LavaCon 2024 — Navigating AI: Real Tales from Content Frontiers

Who We Are and Why We Did This

Slide 2 - Who we are and why we did this

This case study was a collaboration between three people from three different companies: Joe Gregory-DeBernardi, a taxonomist and information architect specializing in metadata frameworks and enterprise content platforms; Lief Erickson, a content strategist and co-founder of Intuitive Stack with deep roots in information architecture and technical communication; and me, Amber Swope, information architect and owner of DITA Strategies. None of us were commissioned by an organization to do this. We started it out of curiosity — we wanted to understand generative AI from the inside, not just read about it. That independence shaped what we chose to test and how honestly we could report what we found.

The Room Was Working on AI — But Not From a Content Perspective

Slide 3: Poll: How many of you are part of an AI initiative?

At the start of the session, we asked the room how many people were currently involved in an AI project. About half the hands went up. Then we asked how many were participating as a subject matter expert, an information architect, or a content professional. The hands dropped significantly with each question.
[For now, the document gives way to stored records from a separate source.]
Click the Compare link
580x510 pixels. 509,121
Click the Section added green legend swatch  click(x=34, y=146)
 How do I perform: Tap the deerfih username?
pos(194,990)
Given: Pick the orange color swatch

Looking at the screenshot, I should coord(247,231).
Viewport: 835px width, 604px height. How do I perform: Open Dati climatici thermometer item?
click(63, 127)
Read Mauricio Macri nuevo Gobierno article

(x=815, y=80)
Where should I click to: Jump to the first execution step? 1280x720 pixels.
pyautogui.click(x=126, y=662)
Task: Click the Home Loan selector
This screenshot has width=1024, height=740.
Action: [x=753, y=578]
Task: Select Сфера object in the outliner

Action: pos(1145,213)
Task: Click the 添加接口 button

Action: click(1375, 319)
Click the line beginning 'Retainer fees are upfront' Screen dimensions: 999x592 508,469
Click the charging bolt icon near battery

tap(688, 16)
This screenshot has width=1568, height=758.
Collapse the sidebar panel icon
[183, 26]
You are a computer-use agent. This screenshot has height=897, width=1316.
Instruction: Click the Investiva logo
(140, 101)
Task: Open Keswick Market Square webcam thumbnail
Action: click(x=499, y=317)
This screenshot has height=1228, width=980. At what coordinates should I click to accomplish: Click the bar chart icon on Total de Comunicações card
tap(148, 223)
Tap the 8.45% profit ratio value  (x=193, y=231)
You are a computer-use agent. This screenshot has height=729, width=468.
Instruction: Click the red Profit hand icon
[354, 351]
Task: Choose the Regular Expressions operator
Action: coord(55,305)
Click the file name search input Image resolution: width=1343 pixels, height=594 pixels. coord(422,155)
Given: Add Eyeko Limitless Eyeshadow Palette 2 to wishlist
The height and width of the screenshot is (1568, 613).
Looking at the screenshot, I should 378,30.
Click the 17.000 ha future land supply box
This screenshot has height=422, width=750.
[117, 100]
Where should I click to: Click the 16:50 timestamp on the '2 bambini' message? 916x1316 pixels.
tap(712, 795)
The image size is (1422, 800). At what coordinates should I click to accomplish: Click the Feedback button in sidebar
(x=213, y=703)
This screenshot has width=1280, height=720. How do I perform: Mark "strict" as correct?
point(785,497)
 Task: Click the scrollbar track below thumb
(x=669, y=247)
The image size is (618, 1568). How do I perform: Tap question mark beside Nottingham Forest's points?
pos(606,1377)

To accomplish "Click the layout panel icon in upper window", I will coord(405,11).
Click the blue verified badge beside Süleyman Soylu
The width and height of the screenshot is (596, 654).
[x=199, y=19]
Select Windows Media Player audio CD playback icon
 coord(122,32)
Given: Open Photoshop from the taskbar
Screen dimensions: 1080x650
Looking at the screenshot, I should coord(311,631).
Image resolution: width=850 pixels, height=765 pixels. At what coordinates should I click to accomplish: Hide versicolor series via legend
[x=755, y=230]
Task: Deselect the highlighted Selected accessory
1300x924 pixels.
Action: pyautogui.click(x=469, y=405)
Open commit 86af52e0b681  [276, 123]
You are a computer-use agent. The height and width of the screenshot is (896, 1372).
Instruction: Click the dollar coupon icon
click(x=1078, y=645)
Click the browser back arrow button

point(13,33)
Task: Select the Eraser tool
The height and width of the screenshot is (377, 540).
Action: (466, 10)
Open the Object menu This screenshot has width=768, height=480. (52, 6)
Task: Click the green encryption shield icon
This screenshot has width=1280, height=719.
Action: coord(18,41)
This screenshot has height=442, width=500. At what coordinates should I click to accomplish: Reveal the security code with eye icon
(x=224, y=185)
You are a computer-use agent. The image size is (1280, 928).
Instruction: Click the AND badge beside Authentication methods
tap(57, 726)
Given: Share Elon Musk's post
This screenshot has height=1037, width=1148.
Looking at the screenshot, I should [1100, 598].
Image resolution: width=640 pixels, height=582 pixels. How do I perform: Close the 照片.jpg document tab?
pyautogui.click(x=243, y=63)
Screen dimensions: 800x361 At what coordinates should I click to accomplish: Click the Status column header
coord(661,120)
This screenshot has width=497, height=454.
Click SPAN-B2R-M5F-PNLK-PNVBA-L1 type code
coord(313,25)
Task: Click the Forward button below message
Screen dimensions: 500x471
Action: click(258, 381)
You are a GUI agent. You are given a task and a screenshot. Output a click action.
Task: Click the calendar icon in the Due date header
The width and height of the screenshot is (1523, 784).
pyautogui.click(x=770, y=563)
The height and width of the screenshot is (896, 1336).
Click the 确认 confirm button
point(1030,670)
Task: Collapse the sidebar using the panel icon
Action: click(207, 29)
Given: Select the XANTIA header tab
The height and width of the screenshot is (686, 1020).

That gap is the problem we were trying to address. A lot of people are on AI projects right now, but very few are coming at it from a content perspective — and that matters more than most organizations realize. We built this case study specifically to make the case for why content professionals need to be at the table.

What Shaped Our Results

Four things had the most measurable impact on what the AI system returned: question ambiguity, archetypes, engineered prompts, and knowledge facts. These are not abstractions — each one was a variable we deliberately manipulated across testing conditions. We found that unclear or broad questions produced inconsistent outputs regardless of how well the system was configured. Archetypes — simplified descriptions of the user type receiving the response — shifted how the system framed its answers. Engineered prompts, where we structured the question with explicit variables and context, consistently improved response quality. And injecting specific knowledge facts into the prompt produced a measurable score improvement. None of this is surprising in retrospect, but you have to run the tests to know which levers actually move the needle.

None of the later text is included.